**THE TASK**
Counting from the line that holds "The height and width of the screenshot is (960, 1913).", return each line exactly, through and including the last line of the entries.

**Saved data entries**
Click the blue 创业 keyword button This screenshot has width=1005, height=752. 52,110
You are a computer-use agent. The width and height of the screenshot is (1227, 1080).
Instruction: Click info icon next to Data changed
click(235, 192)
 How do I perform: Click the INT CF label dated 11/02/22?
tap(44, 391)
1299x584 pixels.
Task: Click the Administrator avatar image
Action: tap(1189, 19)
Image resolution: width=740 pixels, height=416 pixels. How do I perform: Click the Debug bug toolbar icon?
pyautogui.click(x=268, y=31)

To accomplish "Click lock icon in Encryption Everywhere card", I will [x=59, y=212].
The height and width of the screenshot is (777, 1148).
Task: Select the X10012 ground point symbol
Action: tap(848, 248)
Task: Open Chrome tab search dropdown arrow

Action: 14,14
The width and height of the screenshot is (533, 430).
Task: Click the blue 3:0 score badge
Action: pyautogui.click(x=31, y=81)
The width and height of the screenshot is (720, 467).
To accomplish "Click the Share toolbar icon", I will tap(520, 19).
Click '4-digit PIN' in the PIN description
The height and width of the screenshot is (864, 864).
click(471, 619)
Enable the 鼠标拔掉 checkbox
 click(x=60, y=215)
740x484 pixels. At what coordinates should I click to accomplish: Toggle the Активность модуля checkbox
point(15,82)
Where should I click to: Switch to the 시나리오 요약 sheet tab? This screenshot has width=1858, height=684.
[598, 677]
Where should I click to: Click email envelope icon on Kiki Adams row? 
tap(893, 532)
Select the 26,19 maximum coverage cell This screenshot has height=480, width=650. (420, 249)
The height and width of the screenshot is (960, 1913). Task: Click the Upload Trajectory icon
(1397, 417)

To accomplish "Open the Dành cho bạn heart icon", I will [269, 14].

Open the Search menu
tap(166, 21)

**OUTPUT OF THE EXERCISE**
The height and width of the screenshot is (960, 1913). Task: Click the Upload Trajectory icon
(1397, 417)

To accomplish "Open the Dành cho bạn heart icon", I will [269, 14].

Open the Search menu
tap(166, 21)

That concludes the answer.